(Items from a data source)
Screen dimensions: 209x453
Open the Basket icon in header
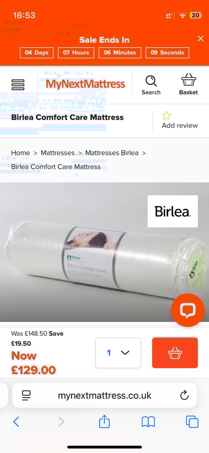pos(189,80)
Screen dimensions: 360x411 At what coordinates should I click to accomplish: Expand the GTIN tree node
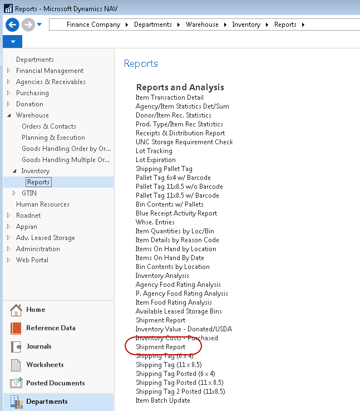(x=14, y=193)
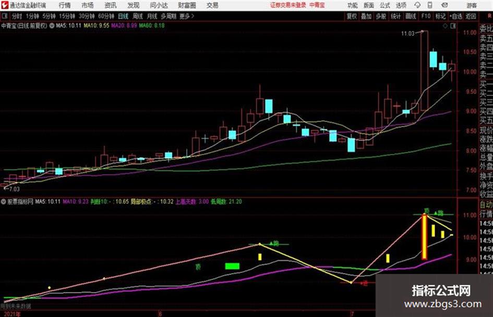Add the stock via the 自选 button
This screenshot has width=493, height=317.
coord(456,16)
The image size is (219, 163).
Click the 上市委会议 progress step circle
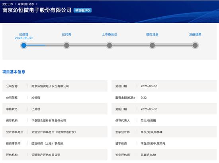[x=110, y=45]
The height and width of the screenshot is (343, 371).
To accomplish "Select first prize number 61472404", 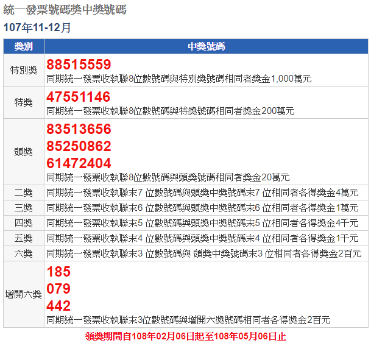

* _Goal of the exercise_: Word for word, print all of the data; skip the pictures.

* _Response for this exercise_:
Screen dimensions: 209x453
Open the Basket icon in header
pos(189,80)
Screen dimensions: 360x411 At what coordinates should I click to accomplish: Expand the GTIN tree node
(x=14, y=193)
Add the stock via the 自选 button
This screenshot has width=493, height=317.
coord(456,16)
The image size is (219, 163).
Click the 上市委会议 progress step circle
[x=110, y=45]
The height and width of the screenshot is (343, 371).
To accomplish "Select first prize number 61472404", 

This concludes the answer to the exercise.